*** The data ***
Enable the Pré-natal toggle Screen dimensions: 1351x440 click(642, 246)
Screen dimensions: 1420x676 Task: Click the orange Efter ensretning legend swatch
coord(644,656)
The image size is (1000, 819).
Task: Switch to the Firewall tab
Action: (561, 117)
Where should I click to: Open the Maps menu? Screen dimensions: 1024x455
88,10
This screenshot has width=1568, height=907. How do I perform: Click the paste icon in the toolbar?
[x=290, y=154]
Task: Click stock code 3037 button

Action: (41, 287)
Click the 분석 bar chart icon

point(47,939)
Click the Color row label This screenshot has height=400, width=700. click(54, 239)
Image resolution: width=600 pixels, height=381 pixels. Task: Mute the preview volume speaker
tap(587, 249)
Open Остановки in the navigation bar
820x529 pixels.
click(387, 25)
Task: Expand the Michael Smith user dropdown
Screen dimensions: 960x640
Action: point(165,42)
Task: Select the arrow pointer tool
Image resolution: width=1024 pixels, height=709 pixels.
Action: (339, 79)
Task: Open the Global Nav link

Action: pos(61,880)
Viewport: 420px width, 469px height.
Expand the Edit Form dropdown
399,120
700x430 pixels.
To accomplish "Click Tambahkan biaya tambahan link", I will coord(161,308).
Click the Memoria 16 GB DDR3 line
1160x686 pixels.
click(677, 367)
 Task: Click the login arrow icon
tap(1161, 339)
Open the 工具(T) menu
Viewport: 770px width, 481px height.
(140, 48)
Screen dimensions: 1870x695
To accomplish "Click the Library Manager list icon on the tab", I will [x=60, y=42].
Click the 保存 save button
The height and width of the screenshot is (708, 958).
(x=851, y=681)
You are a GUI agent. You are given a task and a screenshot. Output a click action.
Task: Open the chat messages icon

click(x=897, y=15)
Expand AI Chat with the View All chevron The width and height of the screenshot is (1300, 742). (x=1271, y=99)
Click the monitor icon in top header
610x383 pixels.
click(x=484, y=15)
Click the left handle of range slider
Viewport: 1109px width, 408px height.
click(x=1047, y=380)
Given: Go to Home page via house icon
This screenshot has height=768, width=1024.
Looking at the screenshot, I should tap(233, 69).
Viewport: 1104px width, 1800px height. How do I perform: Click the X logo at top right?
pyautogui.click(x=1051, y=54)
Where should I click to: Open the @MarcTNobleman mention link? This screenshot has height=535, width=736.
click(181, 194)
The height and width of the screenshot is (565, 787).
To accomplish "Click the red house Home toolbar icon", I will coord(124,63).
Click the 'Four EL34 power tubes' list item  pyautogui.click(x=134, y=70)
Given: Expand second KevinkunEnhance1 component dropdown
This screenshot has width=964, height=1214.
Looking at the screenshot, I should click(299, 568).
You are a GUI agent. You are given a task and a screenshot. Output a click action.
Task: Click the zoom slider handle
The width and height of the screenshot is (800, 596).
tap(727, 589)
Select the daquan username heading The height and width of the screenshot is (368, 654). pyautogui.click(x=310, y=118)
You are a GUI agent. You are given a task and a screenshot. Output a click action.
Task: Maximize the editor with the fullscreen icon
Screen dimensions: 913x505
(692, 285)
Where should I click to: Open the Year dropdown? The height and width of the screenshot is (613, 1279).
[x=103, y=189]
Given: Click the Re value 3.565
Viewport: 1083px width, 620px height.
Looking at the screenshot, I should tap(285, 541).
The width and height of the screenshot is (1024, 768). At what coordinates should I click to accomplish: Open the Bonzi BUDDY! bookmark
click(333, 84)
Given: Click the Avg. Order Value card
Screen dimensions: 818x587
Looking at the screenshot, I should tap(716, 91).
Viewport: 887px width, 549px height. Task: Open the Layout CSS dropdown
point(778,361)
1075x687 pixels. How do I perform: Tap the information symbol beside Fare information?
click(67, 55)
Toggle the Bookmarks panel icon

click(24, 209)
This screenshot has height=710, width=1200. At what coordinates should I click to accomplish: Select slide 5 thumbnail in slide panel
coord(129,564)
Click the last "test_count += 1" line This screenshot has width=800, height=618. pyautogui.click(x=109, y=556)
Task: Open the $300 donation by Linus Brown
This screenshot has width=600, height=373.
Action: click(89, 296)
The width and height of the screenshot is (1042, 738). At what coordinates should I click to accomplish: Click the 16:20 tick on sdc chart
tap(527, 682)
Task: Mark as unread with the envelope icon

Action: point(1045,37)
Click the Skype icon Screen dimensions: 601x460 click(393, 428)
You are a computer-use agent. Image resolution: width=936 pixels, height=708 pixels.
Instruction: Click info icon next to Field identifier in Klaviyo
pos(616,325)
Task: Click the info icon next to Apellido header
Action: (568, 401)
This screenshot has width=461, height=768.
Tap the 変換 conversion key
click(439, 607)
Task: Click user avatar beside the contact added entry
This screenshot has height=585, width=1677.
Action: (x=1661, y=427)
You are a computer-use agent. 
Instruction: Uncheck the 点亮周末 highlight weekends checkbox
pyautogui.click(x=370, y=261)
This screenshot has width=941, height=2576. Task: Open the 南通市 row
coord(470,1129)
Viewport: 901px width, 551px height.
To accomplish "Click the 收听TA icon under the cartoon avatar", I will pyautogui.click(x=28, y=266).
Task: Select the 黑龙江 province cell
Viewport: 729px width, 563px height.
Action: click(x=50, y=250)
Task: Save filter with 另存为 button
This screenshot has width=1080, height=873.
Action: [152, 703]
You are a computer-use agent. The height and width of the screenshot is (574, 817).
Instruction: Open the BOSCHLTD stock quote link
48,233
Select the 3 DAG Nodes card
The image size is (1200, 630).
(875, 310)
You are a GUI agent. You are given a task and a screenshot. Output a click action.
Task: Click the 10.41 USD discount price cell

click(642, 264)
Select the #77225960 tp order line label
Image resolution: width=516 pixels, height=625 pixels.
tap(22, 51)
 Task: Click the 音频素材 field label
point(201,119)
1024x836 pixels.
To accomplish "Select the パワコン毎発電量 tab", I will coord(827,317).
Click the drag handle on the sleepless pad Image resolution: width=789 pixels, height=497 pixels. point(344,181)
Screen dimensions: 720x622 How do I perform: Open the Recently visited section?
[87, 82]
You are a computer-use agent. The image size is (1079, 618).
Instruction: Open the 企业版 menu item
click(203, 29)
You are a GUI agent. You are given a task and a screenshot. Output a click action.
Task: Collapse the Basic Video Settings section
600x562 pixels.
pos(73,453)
*** End of The data ***
■ Task directions: Wherever the string "slider" is found in the listing above, copy the line that contains it.

■ Output for this exercise:
Click the left handle of range slider
Task: Click the zoom slider handle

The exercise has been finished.